It’s a campus that he is intimately familiar with; Carlson earned a bachelor’s, master’s and doctoral degree at Duke before moving to a postdoctoral researcher position at Columbia University for a year. After a search for a permanent faculty position yielded several offers, he decided that there really is no place like home.
Machine learning is a fast-growing field in which researchers teach computers how to identify significant patterns in datasets in ways that humans cannot. While these patterns often lead to valuable insights and surprisingly accurate predictions, it is not always clear how the machine-learning algorithms arrive at their conclusions.
Carlson works to design transparent algorithms that reveal their inner workings as well as their predictive results. With this information, researchers can then design new experiments to dial in on scientific knowledge.

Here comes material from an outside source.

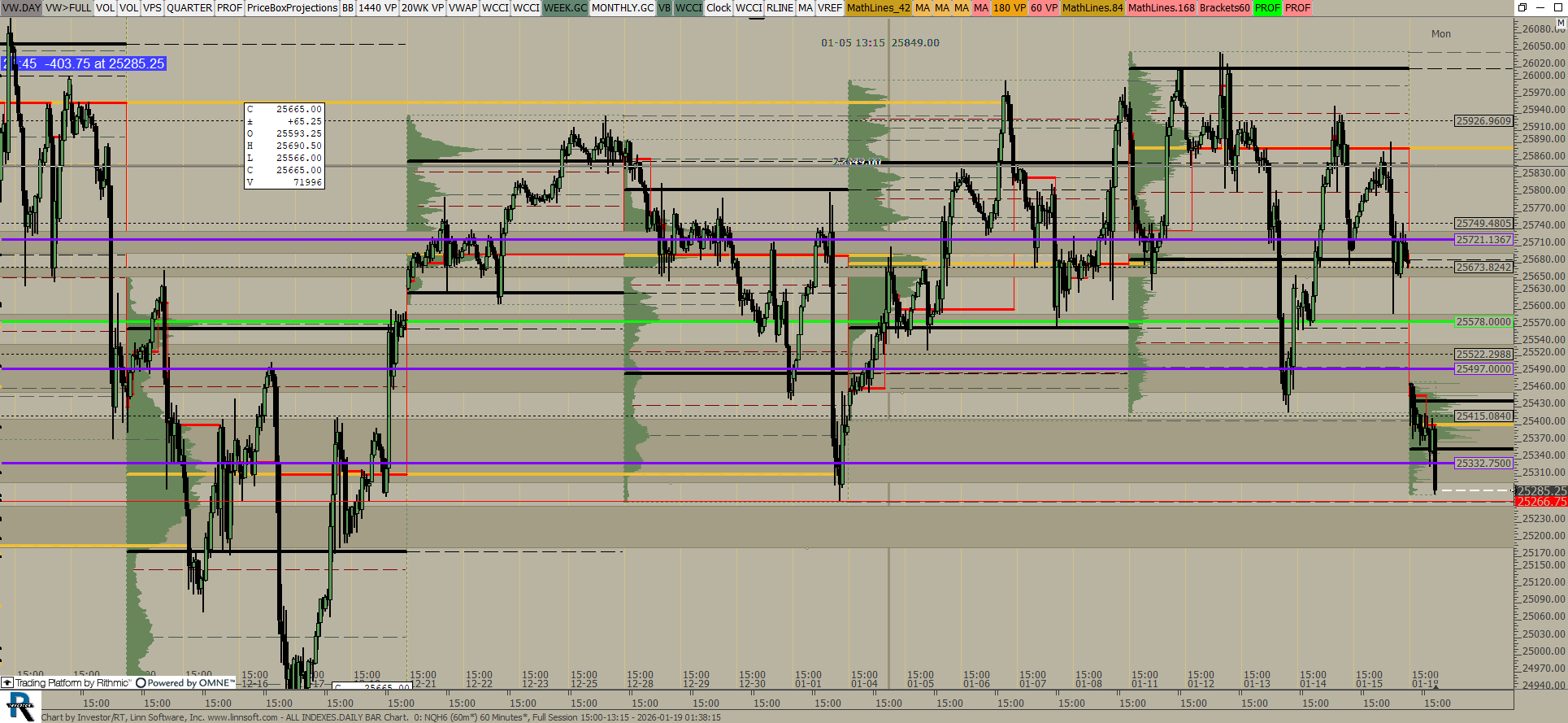
Task: Toggle the WEEK.GC button
Action: pyautogui.click(x=565, y=8)
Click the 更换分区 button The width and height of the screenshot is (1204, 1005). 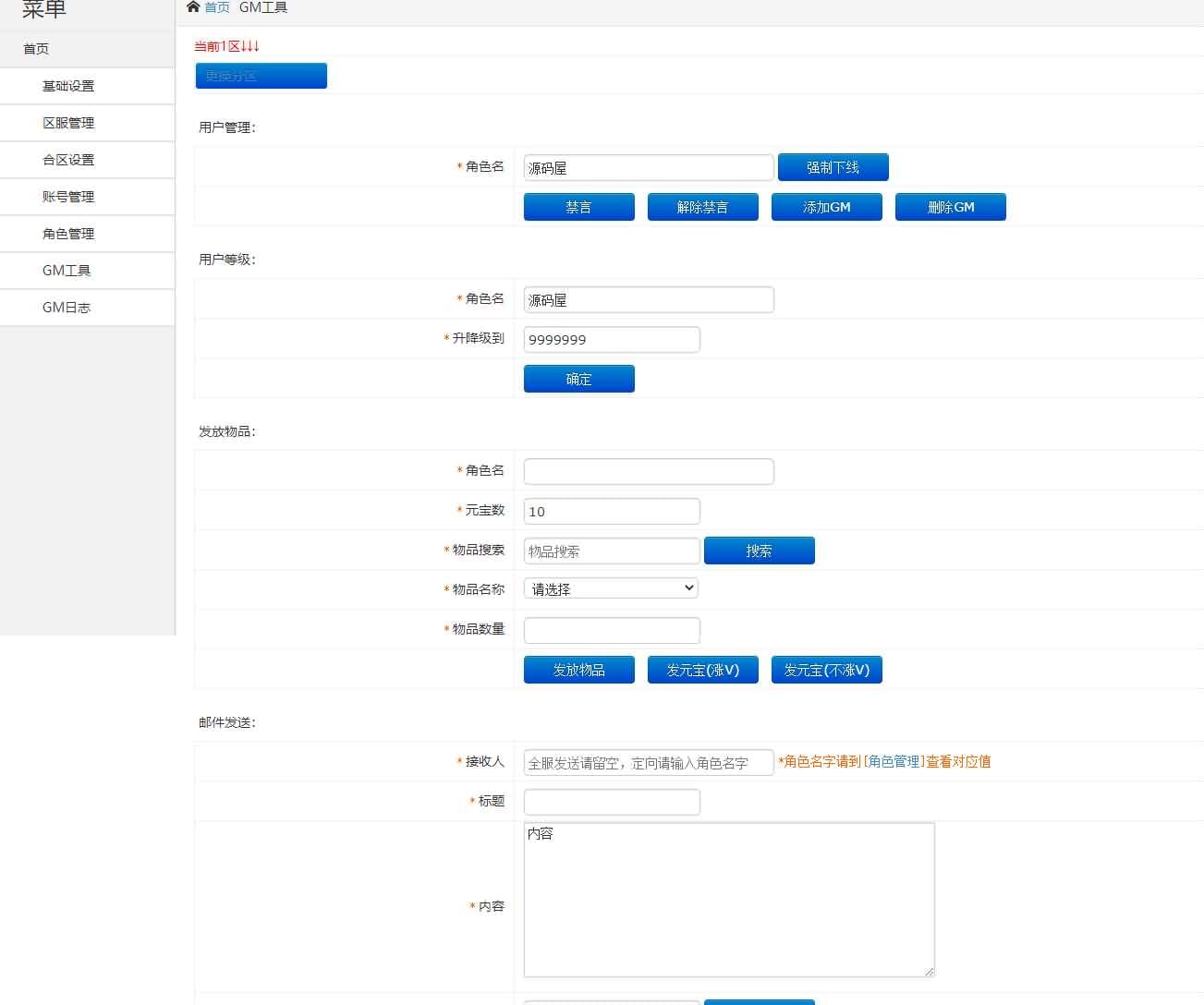pos(261,76)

These efforts often require extensive work to understand and manipulate the complex mathematical underpinnings of these algorithms.
For example, a recent project saw Carlson working with Kafui Dzirasa, assistant professor of psychiatry and behavioral studies, biomedical engineering, neurobiology and neurosurgery at Duke, to evaluate how changes in the brain correlate with psychiatric outcomes. Working with mouse models of depression, the duo looked to relate neural signals to depression and susceptibility to depression. After such signals were identified, the team manipulated that neural activity to validate their findings, which resulted in a significant improvement in the mouse’s responses to behavioral tests.

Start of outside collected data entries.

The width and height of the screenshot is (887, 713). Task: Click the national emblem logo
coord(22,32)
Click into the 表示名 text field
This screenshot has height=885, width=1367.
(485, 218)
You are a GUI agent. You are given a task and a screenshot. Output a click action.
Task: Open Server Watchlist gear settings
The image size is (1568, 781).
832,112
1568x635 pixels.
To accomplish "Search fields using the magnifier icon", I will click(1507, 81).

“If you understand why the machine learning algorithm made the decisions that it did, then you can design an experiment to find out what makes those conditions and variables important to the outcome,” said Carlson. “That’s going to happen more and more with modern science due to the growing ability to collect Big Data.”
Big Data is, however, a relative term. While tech giants like Google may be able to draw data from millions of users making billions of decisions, healthcare professionals are rarely so lucky. With these limitations in mind, Carlson is working to design algorithms to deal with relatively narrow datasets.
In his current role as a postdoctoral researcher at Duke, Carlson worked with Geraldine Dawson, director of the Duke Center for Autism and Brain Development, to try to determine which neural patterns may be signals of autism. While the study only had 25 patients, Dawson collected a vast amount of data on each one.
“You want to leverage the strengths of this data resource, but do it in a way that will generalize to a wide population from a pretty small subset of people,” said Carlson. “A lot of my work is balancing the big and small aspects of what we’re analyzing.”
As Carlson transitions from postdoc to professorship, he will continue work on his past projects on data science for population health while exploring new collaborations in environmental engineering and other fields across campus.
“We have incredible people in CEE, biostatistics and at the hospital that have excellent data sources. We need to start tying these connections together to make the data work for us to draw conclusions,” said Carlson. “Duke is just a phenomenal place with resources both in the medical and engineering schools that will allow me to do things that I may not be able to do anywhere else.”